A Moment of Beautiful Clarity

DSC_0055“And in that moment, I swear we were infinite.” –Stephen Chbosky, The Perks of Being a Wallflower

Hello friend,

Have you ever had that one little moment when it hits you how absolutely wonderful your life is? It comes like a tidal wave of gratitude in one visual image. Time stops, your heart swells, and in that magic moment you are completely intertwined with the Universe—and you know it.

It happened to me the other day. I was out for a walk around the block with my wife and kids on a placid early evening. Well, to be precise, the adults were walking, and the kids were roaring around on their Big Wheels (perhaps the greatest instrument of fun ever invented!). We turned the corner into the home stretch, and the kids charged ahead, pedaling feverishly in all their youthful glory. My wife was several steps ahead of me, striding briskly in a futile attempt to catch up to them as they made it toward home.

There it was: my life, right in front of my eyes. It was my street, my comfortable neighborhood, and my kind of evening in my favorite season. Here were these three people who I love more than anything, full of health and vitality, going happily before me.

“And for a moment, everything was perfect,” says the narrator (a la “Tangled”).

That wave of gratitude and wonder swept over me. I knew I was living the dream. “This is what it’s all about,” I said aloud. The tingle I felt in my soul as the words came out told me that I had just spoken the Truth, which felt amazing in its own right. So, with the most serene, ear-to-ear grin on my face, I nodded my approval and said softly, “Yeah, this is what it’s all about………….Thanks, God.” 

It was a transcendent moment, yet also small and plainly intimate. For that moment, the curtain was pulled back, and I got an up-close-and-personal look at the sheer, unadulterated Beauty that is my world. Stripped away were the worries and stresses about finances or schedules or someone misbehaving or my next career move. It was simply a moment in its purest form.

I used to think theoretically about being in the moment, especially as it pertained to people having problems and stresses.
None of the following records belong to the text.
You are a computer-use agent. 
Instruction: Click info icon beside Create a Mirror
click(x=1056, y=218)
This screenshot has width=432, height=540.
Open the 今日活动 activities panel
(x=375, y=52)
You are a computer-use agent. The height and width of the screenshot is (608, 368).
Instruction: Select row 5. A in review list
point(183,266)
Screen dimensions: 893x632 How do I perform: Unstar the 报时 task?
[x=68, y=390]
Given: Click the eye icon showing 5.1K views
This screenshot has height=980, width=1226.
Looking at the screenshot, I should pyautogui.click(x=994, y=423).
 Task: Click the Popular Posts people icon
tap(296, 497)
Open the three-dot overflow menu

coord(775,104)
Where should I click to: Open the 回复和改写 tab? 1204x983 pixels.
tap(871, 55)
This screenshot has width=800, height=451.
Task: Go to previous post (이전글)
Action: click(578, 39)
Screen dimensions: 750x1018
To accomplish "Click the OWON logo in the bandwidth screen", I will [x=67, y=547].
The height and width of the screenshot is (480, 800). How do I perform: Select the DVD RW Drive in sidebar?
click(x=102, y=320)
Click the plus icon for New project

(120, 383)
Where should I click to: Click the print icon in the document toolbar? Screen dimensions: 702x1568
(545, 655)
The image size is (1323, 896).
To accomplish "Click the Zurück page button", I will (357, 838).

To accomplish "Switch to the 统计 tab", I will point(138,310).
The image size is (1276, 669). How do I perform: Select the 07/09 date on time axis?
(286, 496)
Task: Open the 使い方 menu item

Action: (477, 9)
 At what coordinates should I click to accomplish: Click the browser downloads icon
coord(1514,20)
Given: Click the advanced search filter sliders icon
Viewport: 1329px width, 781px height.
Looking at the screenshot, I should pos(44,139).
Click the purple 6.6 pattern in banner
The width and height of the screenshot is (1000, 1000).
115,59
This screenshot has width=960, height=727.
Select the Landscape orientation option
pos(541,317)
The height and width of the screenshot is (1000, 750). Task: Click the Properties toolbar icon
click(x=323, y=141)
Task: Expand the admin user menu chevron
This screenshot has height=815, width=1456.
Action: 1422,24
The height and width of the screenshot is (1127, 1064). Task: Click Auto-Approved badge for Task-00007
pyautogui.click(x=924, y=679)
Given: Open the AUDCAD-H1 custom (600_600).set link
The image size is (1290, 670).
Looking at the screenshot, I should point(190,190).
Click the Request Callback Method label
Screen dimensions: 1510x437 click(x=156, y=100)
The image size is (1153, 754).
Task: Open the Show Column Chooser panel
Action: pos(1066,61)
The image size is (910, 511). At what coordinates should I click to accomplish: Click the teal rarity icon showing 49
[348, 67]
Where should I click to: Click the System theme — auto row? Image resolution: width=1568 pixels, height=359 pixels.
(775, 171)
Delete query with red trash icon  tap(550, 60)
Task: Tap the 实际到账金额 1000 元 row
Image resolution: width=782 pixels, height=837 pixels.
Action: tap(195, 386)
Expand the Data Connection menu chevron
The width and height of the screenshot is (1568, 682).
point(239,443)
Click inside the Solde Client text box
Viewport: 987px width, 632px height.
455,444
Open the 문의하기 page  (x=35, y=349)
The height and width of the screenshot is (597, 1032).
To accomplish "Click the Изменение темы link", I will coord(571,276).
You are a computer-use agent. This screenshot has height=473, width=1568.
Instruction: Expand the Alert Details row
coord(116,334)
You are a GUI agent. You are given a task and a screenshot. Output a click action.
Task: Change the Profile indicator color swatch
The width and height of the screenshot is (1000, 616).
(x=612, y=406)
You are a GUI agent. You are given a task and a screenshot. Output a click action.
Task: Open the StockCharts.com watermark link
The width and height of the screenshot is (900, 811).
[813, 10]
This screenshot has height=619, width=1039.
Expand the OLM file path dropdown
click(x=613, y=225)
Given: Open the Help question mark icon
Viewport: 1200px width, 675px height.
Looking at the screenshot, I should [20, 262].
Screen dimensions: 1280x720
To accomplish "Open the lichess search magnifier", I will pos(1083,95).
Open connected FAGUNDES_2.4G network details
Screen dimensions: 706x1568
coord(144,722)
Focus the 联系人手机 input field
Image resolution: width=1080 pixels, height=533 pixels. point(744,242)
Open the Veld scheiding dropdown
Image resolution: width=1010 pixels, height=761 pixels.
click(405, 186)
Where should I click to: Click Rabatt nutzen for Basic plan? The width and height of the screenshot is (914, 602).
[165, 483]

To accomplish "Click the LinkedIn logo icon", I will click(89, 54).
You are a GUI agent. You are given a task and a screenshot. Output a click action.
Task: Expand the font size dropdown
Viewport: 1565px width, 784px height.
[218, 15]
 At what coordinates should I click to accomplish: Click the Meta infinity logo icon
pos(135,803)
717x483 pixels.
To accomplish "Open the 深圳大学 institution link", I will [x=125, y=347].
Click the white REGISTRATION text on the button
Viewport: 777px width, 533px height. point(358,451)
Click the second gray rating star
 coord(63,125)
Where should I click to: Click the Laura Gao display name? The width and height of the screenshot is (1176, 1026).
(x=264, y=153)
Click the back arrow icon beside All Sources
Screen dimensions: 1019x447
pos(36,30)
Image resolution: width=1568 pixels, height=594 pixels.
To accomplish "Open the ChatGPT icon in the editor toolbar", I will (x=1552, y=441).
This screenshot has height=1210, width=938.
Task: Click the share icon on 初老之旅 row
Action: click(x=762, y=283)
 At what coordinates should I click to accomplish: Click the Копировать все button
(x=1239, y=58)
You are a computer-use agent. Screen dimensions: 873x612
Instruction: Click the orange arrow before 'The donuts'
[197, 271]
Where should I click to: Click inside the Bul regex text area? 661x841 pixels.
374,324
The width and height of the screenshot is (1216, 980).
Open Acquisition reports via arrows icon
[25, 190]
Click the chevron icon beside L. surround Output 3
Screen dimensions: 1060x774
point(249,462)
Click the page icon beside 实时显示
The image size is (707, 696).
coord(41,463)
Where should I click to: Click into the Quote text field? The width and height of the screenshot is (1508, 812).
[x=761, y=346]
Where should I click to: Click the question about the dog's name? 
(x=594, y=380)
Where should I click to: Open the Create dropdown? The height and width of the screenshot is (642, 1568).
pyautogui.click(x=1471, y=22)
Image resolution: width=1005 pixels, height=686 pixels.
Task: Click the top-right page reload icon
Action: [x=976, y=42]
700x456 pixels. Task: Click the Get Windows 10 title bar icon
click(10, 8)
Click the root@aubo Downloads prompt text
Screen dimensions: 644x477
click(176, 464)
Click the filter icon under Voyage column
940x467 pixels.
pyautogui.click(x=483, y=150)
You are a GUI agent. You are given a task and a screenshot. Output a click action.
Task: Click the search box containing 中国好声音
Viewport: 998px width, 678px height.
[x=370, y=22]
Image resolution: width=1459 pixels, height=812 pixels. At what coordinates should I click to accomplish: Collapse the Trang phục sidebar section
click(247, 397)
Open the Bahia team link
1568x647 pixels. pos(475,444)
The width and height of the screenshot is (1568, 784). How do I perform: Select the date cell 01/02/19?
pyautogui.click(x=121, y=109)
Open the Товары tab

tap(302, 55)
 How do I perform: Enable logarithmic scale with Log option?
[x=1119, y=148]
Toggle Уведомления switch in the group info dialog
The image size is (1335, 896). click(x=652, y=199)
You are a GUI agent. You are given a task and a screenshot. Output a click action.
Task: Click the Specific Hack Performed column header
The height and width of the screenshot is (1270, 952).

I pictured them sitting down on a park bench, and I said, “In this moment, unless you have hemorrhoids hurting your rear end, you don’t have a problem in the world. All of that stuff that you are holding onto about yesterday and all of those worries you have been feeling about your future—they are irrelevant in this moment. In this moment, with the sun on your face and fresh air in your lungs, everything is just fine. Do you choose to be present, to see it that way?”

In that moment, when I seemed to feel so intimate with the Mystery, it was as though that was not me but God herself nodding affirmatively and whispering, “Yeah, this is what it’s all about.” I wish I could bottle that moment, that feeling. It was nothing short of magical. Encapsulated Bliss. Even remembering it now leaves me in a state of deep Peace and Gratitude. This is how I can say with such complete conviction: Life is beautiful.

How about you? Have you had that magical moment? Open your journal and write about it. Describe the scene. What kind of a day was it? Who was with you, if anyone? Did you feel, like me, that moment of calm, almost as though time was standing still and the outside noises were muted while the Divine whispered in your ear? Were you able to pause in that moment and recognize it for what it was? For me, the best way to describe the feeling would be an overwhelming sense of Gratitude. Is that the word that best matches your moment? Have you had this special feeling more than once? If so, is there a common thread running through your moments? Mine is family. I can tell you that you are very lucky if you are overwhelmed like this frequently. You must be doing something right. Leave me a reply and let me know what your secret is. I want to know: Has the beauty of your life ever crystallized in a single moment?